DFKI-LT - The PAVOQUE corpus as a resource for analysis and synthesis of expressive speech

Ingmar Steiner, Marc Schröder, Annette Klepp
The PAVOQUE corpus as a resource for analysis and synthesis of expressive speech
2 Phonetik & Phonologie 9, Pages 83-84, Zurich, Switzerland, Peter Lang, UZH, 10/2013
 
The nature of expressive and emotional speech has garnered a mounting body of research over the past decade (Scherer, 2003; Schröder, 2009; Schuller et al., 2011, among many others); a number of research projects have been, or are being, conducted in order to investigate phonetic parameters of expressive speech and to implement their findings in technological applications. Independent scientists in phonetics and related disciplines may however share an interest in this field and the research questions it entails, open or answered but unreplicated. A significant obstacle however is the requirement for speech corpora of appropriate size and content, especially those extensively annotated with linguistic metadata; especially for German, not many such resources are available (cf. however Burkhardt et al., 2005). This paper presents a corpus of read speech from a single male speaker of German, which contains five distinct speaking styles, viz. neutral, cheerful, depressed, aggressive, and a “cool, laid-back” poker style. The corpus comprises 3 000 sentences, optimized for phonetic coverage; 400 of these sentences, as well as 150 domain-specific utterances, were recorded in each of the expressive styles.

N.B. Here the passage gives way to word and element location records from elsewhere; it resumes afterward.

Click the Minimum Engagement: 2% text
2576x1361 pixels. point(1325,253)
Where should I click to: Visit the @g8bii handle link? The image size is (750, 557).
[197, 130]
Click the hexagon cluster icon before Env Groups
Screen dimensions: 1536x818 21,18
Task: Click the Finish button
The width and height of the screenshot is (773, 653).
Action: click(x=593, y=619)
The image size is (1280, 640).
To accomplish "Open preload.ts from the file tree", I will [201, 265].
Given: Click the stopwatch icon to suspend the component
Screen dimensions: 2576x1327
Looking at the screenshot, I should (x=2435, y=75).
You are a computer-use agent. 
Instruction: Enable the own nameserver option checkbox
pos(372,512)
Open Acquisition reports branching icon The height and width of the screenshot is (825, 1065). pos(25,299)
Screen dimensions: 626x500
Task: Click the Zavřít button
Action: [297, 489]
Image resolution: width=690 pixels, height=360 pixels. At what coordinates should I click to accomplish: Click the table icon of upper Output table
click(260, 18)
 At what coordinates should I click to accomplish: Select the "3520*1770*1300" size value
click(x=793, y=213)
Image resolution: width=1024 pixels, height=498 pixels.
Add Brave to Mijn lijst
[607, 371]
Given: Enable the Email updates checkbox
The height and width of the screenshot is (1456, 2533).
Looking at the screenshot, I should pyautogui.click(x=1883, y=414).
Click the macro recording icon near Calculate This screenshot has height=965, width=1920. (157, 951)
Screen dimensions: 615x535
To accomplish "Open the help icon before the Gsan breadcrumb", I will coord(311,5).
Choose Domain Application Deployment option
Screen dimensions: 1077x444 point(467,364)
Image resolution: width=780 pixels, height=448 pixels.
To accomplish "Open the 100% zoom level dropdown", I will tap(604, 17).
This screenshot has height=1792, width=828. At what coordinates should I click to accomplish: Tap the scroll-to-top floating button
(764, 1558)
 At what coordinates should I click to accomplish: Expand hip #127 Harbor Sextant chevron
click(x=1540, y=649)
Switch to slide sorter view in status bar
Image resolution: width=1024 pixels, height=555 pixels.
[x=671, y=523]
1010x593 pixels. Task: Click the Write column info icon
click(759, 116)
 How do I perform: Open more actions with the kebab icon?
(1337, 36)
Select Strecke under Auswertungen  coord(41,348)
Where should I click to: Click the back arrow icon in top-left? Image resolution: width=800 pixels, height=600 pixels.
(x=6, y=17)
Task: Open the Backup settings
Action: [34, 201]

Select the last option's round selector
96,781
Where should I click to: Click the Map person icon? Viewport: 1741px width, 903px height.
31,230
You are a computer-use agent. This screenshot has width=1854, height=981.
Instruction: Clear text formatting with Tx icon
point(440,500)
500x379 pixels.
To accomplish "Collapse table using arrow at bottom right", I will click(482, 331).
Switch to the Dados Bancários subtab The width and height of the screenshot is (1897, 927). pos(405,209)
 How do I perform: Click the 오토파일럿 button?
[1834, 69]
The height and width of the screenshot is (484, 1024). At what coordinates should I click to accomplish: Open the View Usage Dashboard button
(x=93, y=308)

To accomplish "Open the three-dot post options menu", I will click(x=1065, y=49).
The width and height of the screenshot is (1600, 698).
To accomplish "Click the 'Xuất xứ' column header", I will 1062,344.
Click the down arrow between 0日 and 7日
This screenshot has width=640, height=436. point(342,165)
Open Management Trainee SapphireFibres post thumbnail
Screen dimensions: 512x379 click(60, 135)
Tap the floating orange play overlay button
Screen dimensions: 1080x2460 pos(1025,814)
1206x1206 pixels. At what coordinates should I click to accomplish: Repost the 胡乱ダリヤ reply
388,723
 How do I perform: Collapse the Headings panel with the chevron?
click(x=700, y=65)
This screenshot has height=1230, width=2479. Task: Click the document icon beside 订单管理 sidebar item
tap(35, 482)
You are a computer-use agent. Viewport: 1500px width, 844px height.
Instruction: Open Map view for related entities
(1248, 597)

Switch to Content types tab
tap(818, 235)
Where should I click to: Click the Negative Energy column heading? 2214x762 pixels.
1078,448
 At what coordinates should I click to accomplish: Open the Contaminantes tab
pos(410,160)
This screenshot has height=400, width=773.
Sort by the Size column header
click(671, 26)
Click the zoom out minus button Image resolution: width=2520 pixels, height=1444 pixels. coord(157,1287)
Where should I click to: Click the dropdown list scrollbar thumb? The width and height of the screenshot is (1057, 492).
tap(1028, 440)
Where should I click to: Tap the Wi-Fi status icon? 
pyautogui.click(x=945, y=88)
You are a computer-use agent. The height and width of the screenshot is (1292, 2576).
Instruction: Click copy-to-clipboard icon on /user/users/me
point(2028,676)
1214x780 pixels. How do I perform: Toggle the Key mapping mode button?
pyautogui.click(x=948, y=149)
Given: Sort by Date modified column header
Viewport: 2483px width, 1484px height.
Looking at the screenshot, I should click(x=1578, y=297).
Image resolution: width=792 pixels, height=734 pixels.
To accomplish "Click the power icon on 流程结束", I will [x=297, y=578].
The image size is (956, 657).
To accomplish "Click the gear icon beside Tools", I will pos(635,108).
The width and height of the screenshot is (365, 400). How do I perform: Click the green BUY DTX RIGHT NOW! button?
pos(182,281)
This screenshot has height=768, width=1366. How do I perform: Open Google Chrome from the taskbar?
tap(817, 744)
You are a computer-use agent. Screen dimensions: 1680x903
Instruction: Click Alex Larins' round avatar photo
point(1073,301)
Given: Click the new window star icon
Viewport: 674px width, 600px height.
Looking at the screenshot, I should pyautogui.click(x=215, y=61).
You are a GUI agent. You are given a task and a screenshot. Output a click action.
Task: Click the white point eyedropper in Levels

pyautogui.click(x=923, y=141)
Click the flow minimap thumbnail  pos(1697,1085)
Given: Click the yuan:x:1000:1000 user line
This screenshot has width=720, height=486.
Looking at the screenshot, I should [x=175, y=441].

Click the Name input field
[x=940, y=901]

Phone-level segmentation is available for all of the recorded utterances, and the labels were manually checked and corrected where needed. The corpus has been used for voice conversion (Türk and Schröder, 2010) and to create voices for expressive text-to-speech synthesis (Gebhard et al., 2008; Steiner et al., 2010), which in turn have found use in a number of studies (e.g. Scheffler et al., 2012; Székely et al., 2013). However, the data itself was never made available to the public, and so its use as a resource for the analysis of expressive speech, or as an asset for novel technological applications, was hitherto restricted. With this paper, we announce the availability of the full corpus, free of charge, under a much more permissive license, in the belief that the scientific community will regard it as a valuable resource for phonetic research and other applications. In the spirit of Rosenberg (2012), we use distributed version control (Torvalds, n.d.) and peer-to-peer data mirroring (Hess, n.d.) to manage the phonetic annotations and speech data, respectively, allowing the corpus to be easily maintained and enhanced, and integrated into other projects as a submodule.